To enter for an ARC of An Artificial Night, suggest a quote or quotes that would make a good title for a Toby story. Extra credit if they're quotes not everyone would know (for example, going with An Artificial Night from Romeo and Juliet, rather than something more familiar). Please include the surrounding text in your entry, as well as identifying the scene/sonnet/poem the quote comes from. Entries must be between three and five words.
Example:
Late Eclipses.
"These late eclipses in the sun and moon portend
No good to us: though the wisdom of nature can
Reason it thus and thus, yet nature finds itself
Scourged by the sequent effects: love cools,
Friendship falls off, brothers divide: in
Cities, mutinies; in countries, discord; in
Palaces, treason; and the bond cracked 'twixt son
And father..." —King Lear.
I'll select the winner through random drawing on Tuesday, June 29th. By entering, you grant permission for me to use your title if I think it's awesome, since Shakespeare is public domain and also, well, I might have issues round about book eleven, when everything has been suggested already.
Game on!
June 24 2010, 23:47:56 UTC 7 years ago
Caesar:
Let me have men about me that are fat,
Sleek-headed men and such as sleep a-nights.
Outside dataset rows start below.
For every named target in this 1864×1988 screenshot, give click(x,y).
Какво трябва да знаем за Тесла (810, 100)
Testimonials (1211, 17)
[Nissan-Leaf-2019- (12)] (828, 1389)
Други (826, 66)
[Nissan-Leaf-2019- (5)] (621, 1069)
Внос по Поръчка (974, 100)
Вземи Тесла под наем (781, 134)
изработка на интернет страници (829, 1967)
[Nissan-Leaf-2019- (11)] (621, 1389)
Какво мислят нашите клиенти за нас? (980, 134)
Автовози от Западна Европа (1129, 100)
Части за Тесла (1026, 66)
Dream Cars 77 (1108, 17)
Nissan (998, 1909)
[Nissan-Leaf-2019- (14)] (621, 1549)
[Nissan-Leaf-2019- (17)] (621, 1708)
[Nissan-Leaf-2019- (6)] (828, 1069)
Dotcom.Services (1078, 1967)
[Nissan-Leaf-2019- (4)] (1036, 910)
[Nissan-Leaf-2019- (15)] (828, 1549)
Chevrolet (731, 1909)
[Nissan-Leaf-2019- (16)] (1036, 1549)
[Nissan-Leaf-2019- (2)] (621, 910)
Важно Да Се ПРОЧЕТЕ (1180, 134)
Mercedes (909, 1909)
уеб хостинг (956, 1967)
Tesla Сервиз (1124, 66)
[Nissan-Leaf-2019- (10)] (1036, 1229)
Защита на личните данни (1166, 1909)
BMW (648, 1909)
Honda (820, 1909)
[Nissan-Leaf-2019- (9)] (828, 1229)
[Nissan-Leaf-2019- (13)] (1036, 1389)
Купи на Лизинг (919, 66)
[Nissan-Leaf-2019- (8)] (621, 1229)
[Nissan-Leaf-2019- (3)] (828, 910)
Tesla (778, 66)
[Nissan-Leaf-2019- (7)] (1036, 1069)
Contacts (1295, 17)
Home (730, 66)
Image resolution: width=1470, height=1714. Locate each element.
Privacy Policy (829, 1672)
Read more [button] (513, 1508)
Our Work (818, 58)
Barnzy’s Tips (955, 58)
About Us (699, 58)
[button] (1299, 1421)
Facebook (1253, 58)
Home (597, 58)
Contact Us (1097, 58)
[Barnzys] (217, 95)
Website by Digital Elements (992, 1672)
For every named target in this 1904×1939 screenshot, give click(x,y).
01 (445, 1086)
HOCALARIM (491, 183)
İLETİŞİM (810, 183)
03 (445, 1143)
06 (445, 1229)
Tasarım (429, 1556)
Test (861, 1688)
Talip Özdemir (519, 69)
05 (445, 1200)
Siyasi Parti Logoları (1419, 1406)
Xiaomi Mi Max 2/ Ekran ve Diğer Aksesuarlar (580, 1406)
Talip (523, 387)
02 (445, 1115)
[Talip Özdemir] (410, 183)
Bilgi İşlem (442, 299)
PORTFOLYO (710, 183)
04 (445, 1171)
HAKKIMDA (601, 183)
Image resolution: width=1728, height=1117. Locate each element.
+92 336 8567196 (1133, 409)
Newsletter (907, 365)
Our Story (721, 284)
Yond Cassius has a lean and hungry look,
He thinks too much; such men are dangerous.
Julius Caesar Act 1, scene 2, 190–195
Passing Strange
Othello:
My story being done,
She gave me for my pains a world of sighs;
She swore, in faith 'twas strange, 'twas passing strange;
'Twas pitiful. 'twas wondrous pitiful,
She wish'd she had not heard it, yet she wish'd
That heaven had made her such a man,
Othello Act 1, scene 3
An Antic Disposition
Hamlet:
But come—
Here, as before, never, so help you mercy,
How strange or odd some'er I bear myself—
As I perchance hereafter shall think meet
To put an antic disposition on—
That you, at such times seeing me, never shall,
With arms encumb'red thus, or this headshake,
Or by pronouncing of some doubtful phrase,
As "Well, well, we know," or "We could, and if we would,"
Or "If we list to speak," or "There be, and if they might,"
Or such ambiguous giving out, to note
That you know aught of me—this do swear,
So grace and mercy at your most need help you.
Hamlet Act 1, scene 5
(Of) Sorriest Fancies
Lady Macbeth:
How now, my lord, why do you keep alone,
Of sorriest fancies your companions making,
Using those thoughts which should indeed have died
With them they think on? Things without all remedy
Should be without regard: what's done, is done.